Two Hands Wines was born in 1999, a product of imagination and conviction of two friends – you can find the full story here. The goal of Two Hands Wines was to showcase different regions in Australia, and of course, make good wines. They succeeded with the flying colors, becoming the only Australian winery (or maybe even the only winery in the world) featured for 10 years in the row in the Wine Spectator Top 100 Wines list. From the beginning, the winery set out to showcase Australian Shiraz. Out of 21 wines produced today under Two Hands label, 14 are Shiraz wines. While the first wines represented the different regions – Barossa, McLaren Vale, Padthaway, Clare Valley, Heathcote, Two Hands also added single-vineyard wines to its repertoire, highlighting best capabilities of each region.

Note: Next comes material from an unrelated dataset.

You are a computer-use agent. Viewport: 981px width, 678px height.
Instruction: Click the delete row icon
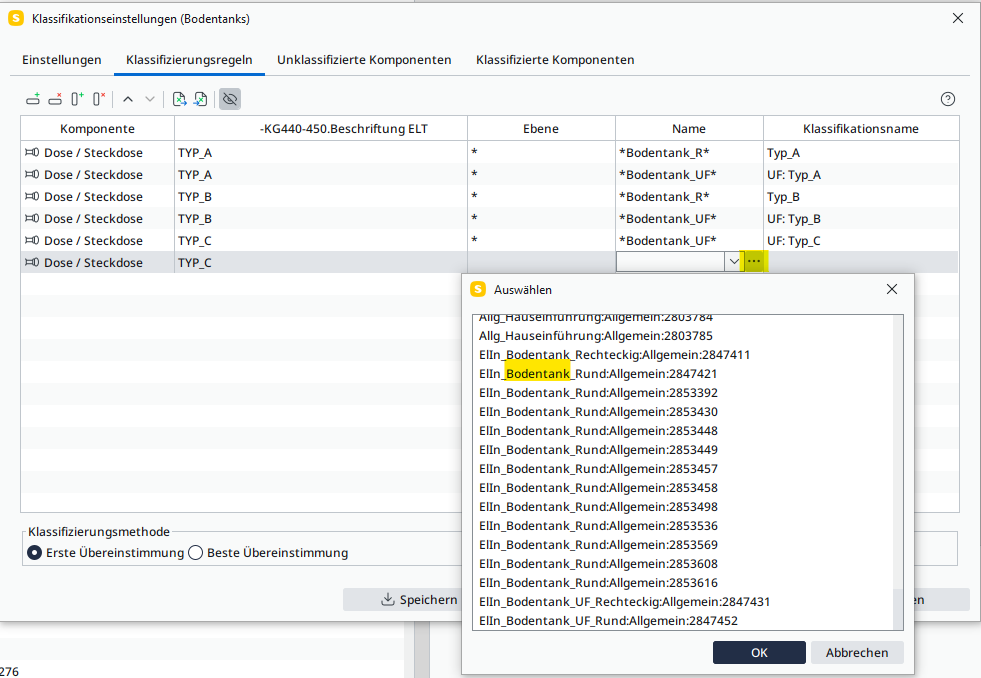pyautogui.click(x=55, y=99)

The three wines I had an opportunity to taste belong to so-called Picture Series, as each bottle label features a picture related to the name of the wine. As promised, these are two Shiraz wines and one Cabernet Sauvignon, representing some of the best-known regions in Australia – Barossa and McLaren Vale. Above you can see the labels, and below you can find my notes:
2018 Two Hands Angel’s Share Shiraz McLaren Vale (14.2% ABV, $33, 14 months in 12% new American oak hogsheads)
Dark purple
Dark fruit, tar, eucalyptus, blackberries
Blackberries, good mid-palate weight, well present, velvety texture, good acidity, good balance.

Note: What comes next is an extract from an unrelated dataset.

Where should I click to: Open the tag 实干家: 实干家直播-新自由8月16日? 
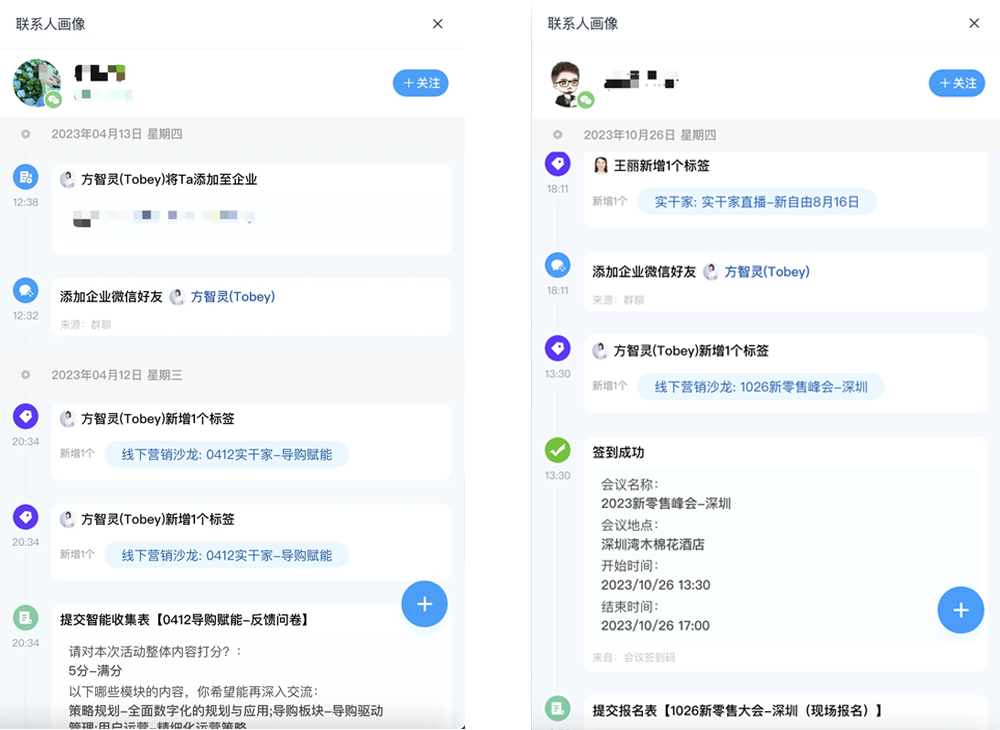point(756,202)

8, lots of pleasure, better on a second day.
2018 Two Hands Gnarly Dudes Shiraz McLaren Vale (13.8% ABV, $33, 12 months in French oak, 13% new)
Dark garnet
Eucalyptus, sweet tobacco, anise, blackberry jam
Silky smooth, blackberries, raspberries, rhubarb, bright acidity, medium-long finish
8/8+, excellent. Smooth and delicious. Definitely 8+ on a second day, delicious, complex wine with a perfect balance
2018 Two Hands Sexy Beast Cabernet Sauvignon McLaren Vale (14.2% ABV, $33)
Dark garnet, practically black
Black currant, a touch of coffee
More black currant on the palate on the second day, a touch of cherries, a touch of pepper, clean acidity, fresh and vibrant. Dark fruit-driven finish, with a touch of coffee.

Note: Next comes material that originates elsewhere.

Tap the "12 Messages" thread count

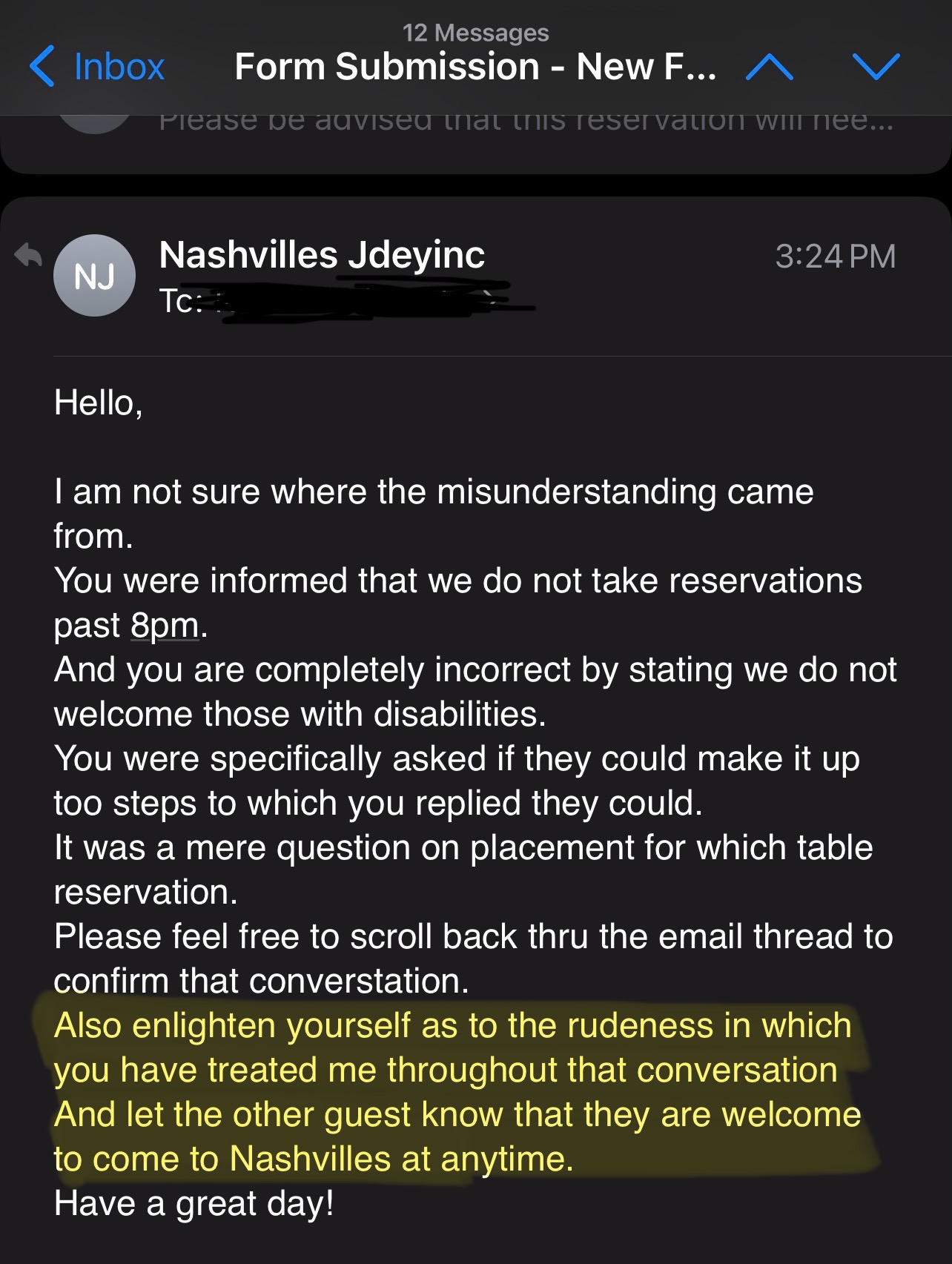click(x=475, y=33)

8-, even a bit better on the second day – black currant more pronounced.
As you can tell, I liked the wines quite a bit, with Gnarly Dudes been a favorite. But I have to add a bit to these notes. It is so happened, that I tasted the wines over two days, with some slight evolution on the second day. Then I simply had to put these wines aside – and these are the screwtop wines, so I didn’t even pump the air out – then we left the house for the 4 days. After coming back, I decided to try the wines before simply pouring them out – and the wines were perfectly drinkable! I wouldn’t say that they evolved, but still, they were perfectly good to continue drinking them instead of becoming an undrinkable plonk. Screwtop wines remaining drinkable for a week. Not one, but three different wines. I don’t know what to think of it, as I’m merely reporting on my experience. If this is something you ever experienced, please comment.
So, my friends, how often do you drink Australian wines? I guess the time has come to do it more often? Cheers!